Requisiti del compito:
1. Elenca i verbi transitivi che la discussione sul «chi» relativo propone al posto di «piacere» per rendere corretta la prima frase.
2. Prosegui la discussione sul «chi» relativo a partire dall'ultima frase riportata.

Testo mostrato:
***

# chi relativo



## Kermosura

Ciao ragazzi, ho un dubbio. Mi piacerebbe sapere se posso usare in questo caso il pronome chi, o se invece è meglio usare un altro tipo di costruzione.

"Consiglierei a chi piace l'arte e la storia di visitare Roma"

"Consiglierei a tutti quelli a cui piace l'arte e la storia di visitare Roma"

Grazie per i vostri consigli!


----------



## laurella

Ciao!

Ad orecchio mi suona molto meglio la seconda opzione.
Ancora meglio direi _"A coloro ai quali piace e l'arte e la storia, consiglierei di visitare Roma"_ sempre che tu non possa dire _"A chi è appassionato di arte e storia, consiglierei di visitare Roma"_, ma questo dipende dal contesto.
Spero di averti aiutato almeno un pochino. Ciao!


----------



## Kermosura

Grazie di tutto!


----------



## Giorgio Spizzi

Non ci sono alternative alla seconda frase: la prima sarebbe corretta con un verbo transitivo come "amare", "ammirare", "adorare", ecc. Il verbo "piacere" richiede una costruzione diversa.

GS


----------



## Necsus

O _apprezzare_. E direi _piacciono _(vedi discussione su 'folla e popolino'). 
Giorgio, neanch'io consiglierei 'consiglierei a chi piace l'arte', però non riesco a individuarne esattamente il motivo, perché questo fatto mal si concilia con la regola che ho riportato anni fa nella discussione su '*Chi':* 


> 'Chi' è un pronome doppio, o dimostrativo-relativo, ed equivale a 'colui il quale', ma ha delle regole d'uso secondo le quali la sua funzione può essere di:
> [...]
> 3) complemento indiretto nella reggente e soggetto (sii buono con chi [con colui/comp.ind. - il quale/soggetto] ti vuole bene), o oggetto (sono certo dell'innocenza di chi [di colui/comp.ind. - il quale/oggetto] accusi), o complemento indiretto (il messaggio giunse a chi [a colui/comp. ind. - al quale/comp.ind.] era diretto) nella relativa.

***

Dati sulla posizione di elementi e testo
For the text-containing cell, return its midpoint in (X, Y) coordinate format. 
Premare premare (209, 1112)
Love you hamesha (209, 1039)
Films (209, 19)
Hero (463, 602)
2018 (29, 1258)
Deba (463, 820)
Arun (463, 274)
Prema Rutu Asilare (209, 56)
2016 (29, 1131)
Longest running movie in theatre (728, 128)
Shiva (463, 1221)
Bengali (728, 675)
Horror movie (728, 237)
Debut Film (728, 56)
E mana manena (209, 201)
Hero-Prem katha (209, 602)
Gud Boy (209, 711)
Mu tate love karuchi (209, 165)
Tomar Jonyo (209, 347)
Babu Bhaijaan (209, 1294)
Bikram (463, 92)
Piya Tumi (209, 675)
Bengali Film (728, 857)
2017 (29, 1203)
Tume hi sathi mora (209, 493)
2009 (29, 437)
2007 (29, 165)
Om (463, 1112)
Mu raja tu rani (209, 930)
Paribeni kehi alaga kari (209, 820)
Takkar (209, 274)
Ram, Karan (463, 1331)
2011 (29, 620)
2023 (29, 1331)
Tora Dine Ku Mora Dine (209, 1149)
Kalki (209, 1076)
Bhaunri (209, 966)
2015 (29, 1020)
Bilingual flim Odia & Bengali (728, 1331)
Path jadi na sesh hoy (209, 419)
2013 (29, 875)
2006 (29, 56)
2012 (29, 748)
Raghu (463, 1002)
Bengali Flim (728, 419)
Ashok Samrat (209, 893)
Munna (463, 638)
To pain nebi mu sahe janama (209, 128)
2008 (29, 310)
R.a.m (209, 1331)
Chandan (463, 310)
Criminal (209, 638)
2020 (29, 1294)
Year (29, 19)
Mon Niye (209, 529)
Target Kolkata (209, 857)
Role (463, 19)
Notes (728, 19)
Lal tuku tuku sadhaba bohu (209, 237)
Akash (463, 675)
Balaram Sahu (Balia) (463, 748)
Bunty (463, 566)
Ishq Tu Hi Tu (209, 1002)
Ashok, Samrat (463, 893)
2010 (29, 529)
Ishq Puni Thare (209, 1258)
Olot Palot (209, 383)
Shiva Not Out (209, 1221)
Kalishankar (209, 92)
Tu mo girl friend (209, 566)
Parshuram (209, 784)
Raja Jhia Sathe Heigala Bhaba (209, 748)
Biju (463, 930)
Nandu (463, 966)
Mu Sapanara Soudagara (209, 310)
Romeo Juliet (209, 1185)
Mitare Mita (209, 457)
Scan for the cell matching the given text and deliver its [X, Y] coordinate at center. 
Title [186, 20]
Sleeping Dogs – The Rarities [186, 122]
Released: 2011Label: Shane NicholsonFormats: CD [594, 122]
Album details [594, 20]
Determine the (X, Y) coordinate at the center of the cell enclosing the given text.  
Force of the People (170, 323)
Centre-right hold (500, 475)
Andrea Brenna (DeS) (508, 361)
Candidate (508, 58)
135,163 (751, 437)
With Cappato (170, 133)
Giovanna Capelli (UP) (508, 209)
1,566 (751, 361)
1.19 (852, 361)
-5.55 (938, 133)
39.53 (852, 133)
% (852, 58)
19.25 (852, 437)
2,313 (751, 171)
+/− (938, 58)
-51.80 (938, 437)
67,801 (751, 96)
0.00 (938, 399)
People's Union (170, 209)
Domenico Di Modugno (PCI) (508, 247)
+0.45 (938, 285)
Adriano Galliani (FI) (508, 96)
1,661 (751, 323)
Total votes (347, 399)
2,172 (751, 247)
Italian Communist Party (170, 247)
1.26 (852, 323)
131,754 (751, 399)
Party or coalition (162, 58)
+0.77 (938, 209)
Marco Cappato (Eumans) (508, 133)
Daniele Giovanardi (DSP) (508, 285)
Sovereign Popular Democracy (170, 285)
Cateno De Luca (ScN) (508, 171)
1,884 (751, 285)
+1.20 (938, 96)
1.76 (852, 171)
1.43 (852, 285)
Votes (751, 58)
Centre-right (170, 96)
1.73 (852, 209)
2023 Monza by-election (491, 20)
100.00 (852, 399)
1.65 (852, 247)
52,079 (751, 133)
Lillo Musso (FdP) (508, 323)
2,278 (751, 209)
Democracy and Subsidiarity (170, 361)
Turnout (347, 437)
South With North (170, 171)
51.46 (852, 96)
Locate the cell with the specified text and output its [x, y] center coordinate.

***

Problemi risolti:
1. amare, ammirare, adorare, apprezzare

2.
 Con _a chi piace _infatti saremmo in quest'ultimo caso, complemento indiretto nella reggente e nella relativa (il messaggio giunse a chi era destinato). Rifletterovvi.


----------



## laurella

Necsus, è vero! Certamente la prima frase che ho proposto deve essere corretta con "piacciono".


----------



## Giorgio Spizzi

Ciao, Nec.
Se scompongo (un po' alla Chomskyana, diciamo) la Frase "Il messaggio giunse a chi era destinato", ottengo: 
Matrice: Il messaggio giunse a shrdlu 
Inserto: Il messaggio era destinato a shrdlu

Se invece scompongo "Consiglierei a chi piace l'arte" (che tra l'altro non è neppure una Frase, ma solo un frammento, e per questo aggiungo in testa un "Lo": "Lo consiglierei a chi piace l'arte"), ottengo:

Matrice: lo consiglierei a shrdlu
Inserto: a shrdlu piace l'arte

Mi sembra che la diversa posizione di shrdlu (parola senza senso, ma "di servizio": avrei potuto usare X, Y, ecc.) nei due Inserti mostri la non assimilabilità di "piacere" al modello che invece va bene per "giungere". O ti sembra che io abbia — seppur senza malizia — barato nell'individuazione del secondo Inserto? Può anche darsi...

Un caro saluto.

GS


----------



## francisgranada

Oppure (comparando frasi di simile sintassi): 

"Lo consiglierei a chi piace l'arte"
Matrice: lo consiglierei a shrdlu
Inserto: *a* shrdlu piace l'arte

"Lo consiglierei a chi ammira l'arte"
Matrice: lo consiglierei a shrdlu
Inserto: shrdlu ammira l'arte

Se ho capito bene, allora per rendere formalmente logica la frase con "piace", dovremmo teoricamente inserire una preposizione "a" in più: *** _Lo consiglierei ad *a* chi piace l'arte_.


----------



## Youngfun

Anch'io avevo pensato la stessa cosa di francis  ... da un punto meramente logico.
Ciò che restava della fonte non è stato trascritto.